July 06, 2010

Wedding Food Choices: Sit Down, Buffet, or Stations?

I think I've made it clear during what's now more than a year of blog posts that I really like food. It might even be safer to say that I'm obsessed with it. I start thinking about what I'm going to eat for each meal first thing in the morning, and I am seriously thrown off if those plans change. I like going out to eat more than almost anything else in the world. In short, food is my favorite.

So it follows that I'm putting a lot of thought into what kind of food I'll serve at my wedding reception. I want to avoid the slabs of grey meat and the anemic-looking baby carrots that I helped serve at weddings when I worked at a certain golf club that will not be named, and I want the food I offer to my guests to reflect me.

I've broken down some thoughts on the three most common wedding food setups: Sit Down Dinner, Buffet Dinner, and Food Stations.

Sit Down Dinner: Having worked behind the scenes as a waitress for a summer full of weddings when I was in college, I know that plated food often sits in the kitchen getting cold while a limited number of servers are busting their tushies to get the bridal party and the important tables served first. I also know that people are picky eaters, and that plated dinners are only satisfying if every guest is eating everything on his or her plate.

On the other hand, I also think a plated dinner can be extremely elegant, if you have ample servers on hand to run the food out quickly. It lends a restaurant feel to the reception that fits a more formal affair.

Buffet Dinner: I tend to think of buffet dinners at weddings as a fat but lovable uncle; they're a little clunky and unattractive, but they make everyone happy. With a buffet, the anorexic psycho girls can just eat salad (Dressing on the SIDE, I said!), and the "big hungry boys," as Calvin Trillin calls them, can get their fill of steak or whatever.

Buffets do tend to foster a kind of cafeteria feeling when everyone's crowding into the line to get their food, however, and they can end up wasting a lot of food if a caterer overestimates the probable popularity of a certain dish. And, based (again) on my one summer of waitressing, I have an aversion to chafing dishes and Sterno cups that borders on pathological.

Stations: Kitt like. While there's always the risk that one station in particular will attract too many people or be left completely ignored, stations make the most sense to me because they allow guests to eat their fill, while spreading out the mass of people so that the bride (me, in this case) doesn't brake out into agoraphobic hives.

I'm also planning on including a travel theme in my wedding decor, and I like the idea of incorporating it into the stations by having each station reflect the cuisine of a certain region. My favorites so far are: Greece, Italy, Japan, France, Mexico, and India. I'm not sure where the steak for the "big hungry boys" fits within the scheme of those countries, but I'll figure it out. I guess I could have one station called MURKA and just have slabs of rib eye, cooked rare, bleeding onto a red, white, and blue tablecloth.

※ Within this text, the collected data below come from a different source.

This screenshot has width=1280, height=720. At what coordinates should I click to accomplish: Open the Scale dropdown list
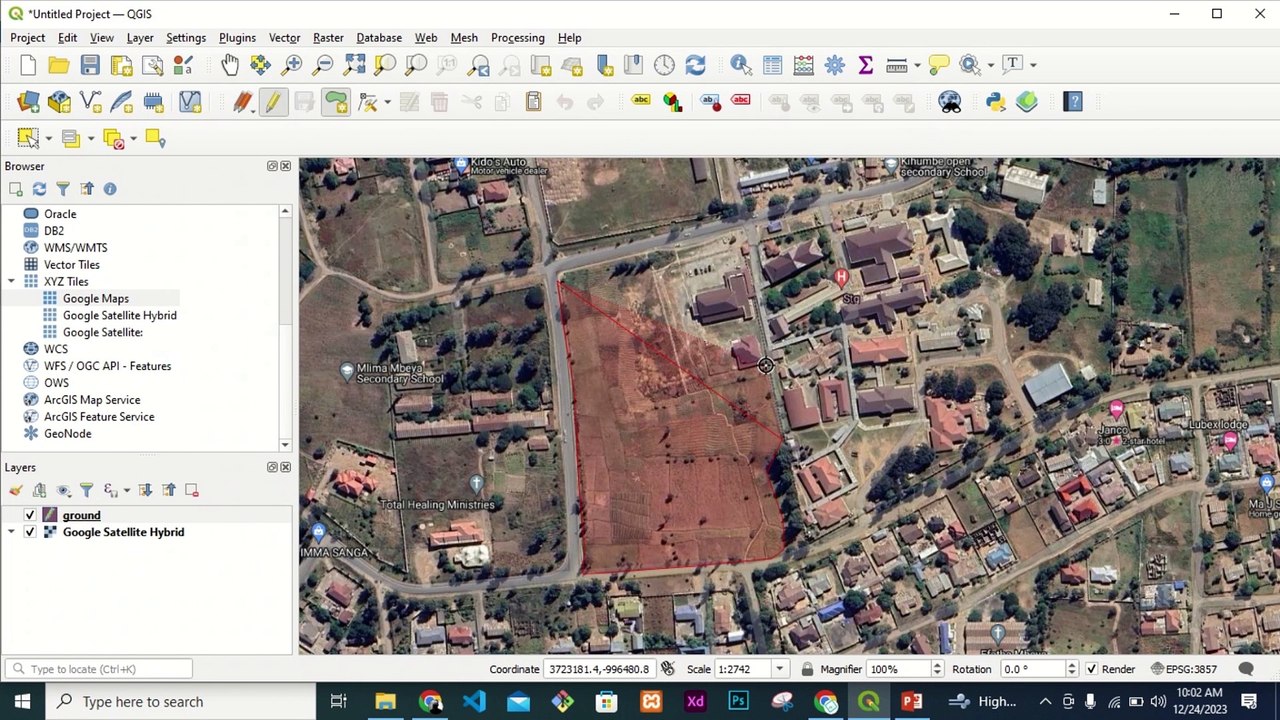[779, 669]

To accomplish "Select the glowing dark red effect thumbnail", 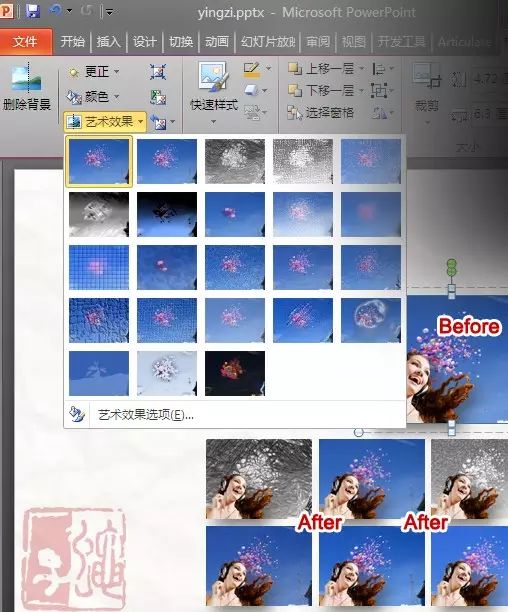I will 234,374.
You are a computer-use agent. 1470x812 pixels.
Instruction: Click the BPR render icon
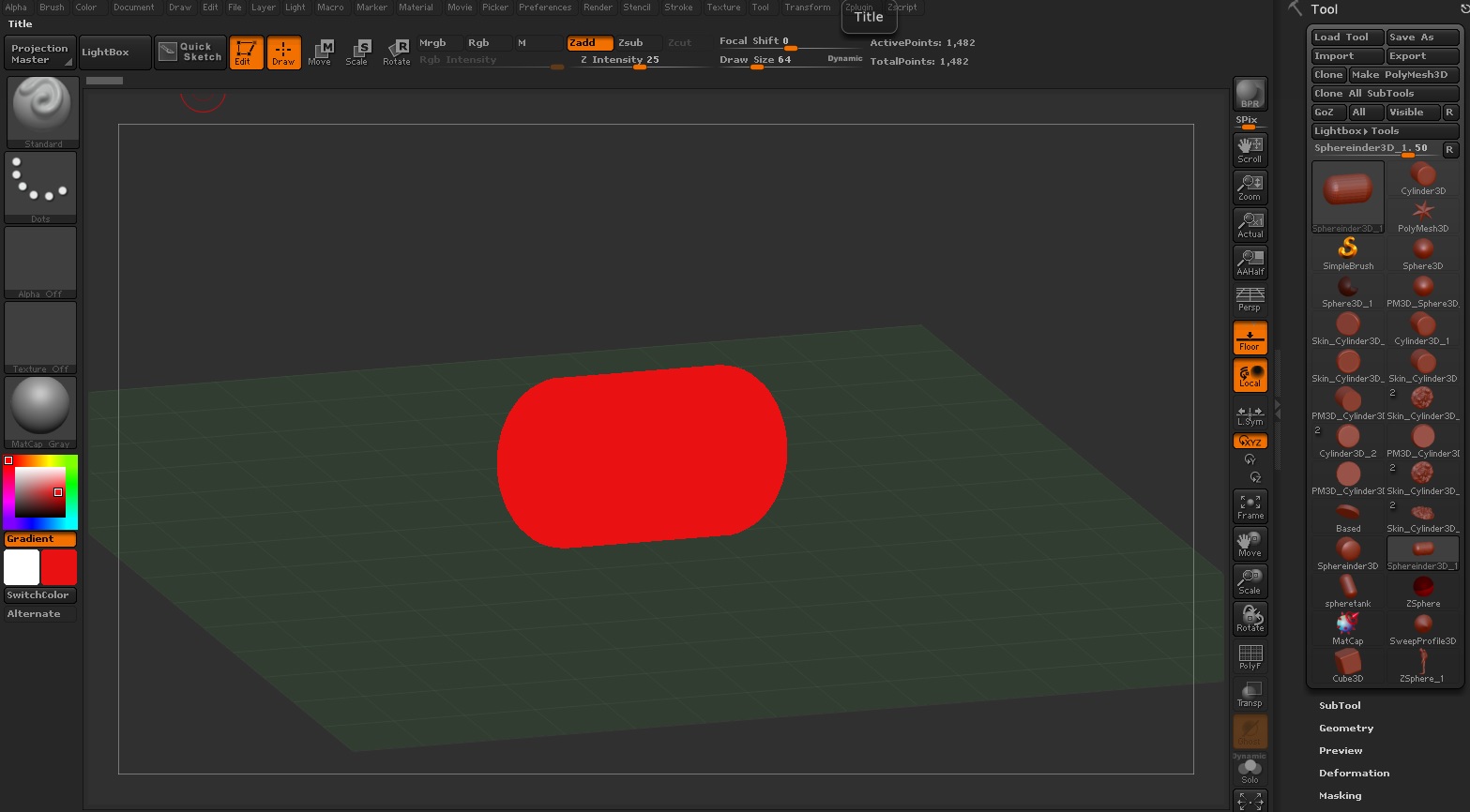[1250, 94]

From the weddings I've attended and the absurd number of bridal magazines and websites I've been poring over recently, I know that the three things people remember from a wedding are: food (and drink...that's worth a whole separate post), decor, and entertainment. I'm absurdly, almost pathetically excited to DIY my wedding decor, and the guests I anticipate having at the wedding are liable to create their own entertainment wherever they go. So, really, the food is the last piece of the puzzle, and I plan on making it good.


  1. Stations are really nice. My cousin Amy had a wedding with stations and for a wedding of that size (200+ people) it kept the flow of people going steadily and no one left hungry. They were telling me it helped them personalize their menu more too because there were stations more representative of the bride and some of the groom. I agree with you on buffets--the food tends to be subpar and having your guests waiting in line with a huge plate doesn't quite make for an elegant meal where everyone can appreciate the food.

  2. We had served food, but I think that works best with a smaller wedding (if I recall, we were around 100 people). I also think it worked because we were able to really customize the food to reflect us and the feel of the wedding: we had glazed pork, kale, and mashed sweet potatoes (it was glorious). We also did have some appetizer stations, which worked really well.

    You seem to have it pretty well figured: I think so much depends on the personality of the couple, the feel of the wedding, and the personality of the guests, and you know that better than anybody. I am so excited about hearing about plans; if you want to bounce ideas off somebody who's been through it, you can always email/facebook me. (;

  3. In New Orleans, no one does sit down. It's stations and people walking around with trays of mini-Muffalettas. It's the best.

  4. The only downside of stations is that you don't have everyone seated at the same time-some people are sitting, some are standing. Sometimes it is nice to have the vibe of everyone sitting, talking etc--especially for toasts. But, the food can be better with stations, especially in terms of allowing for vareity. As long as you are okay with that, then go for it.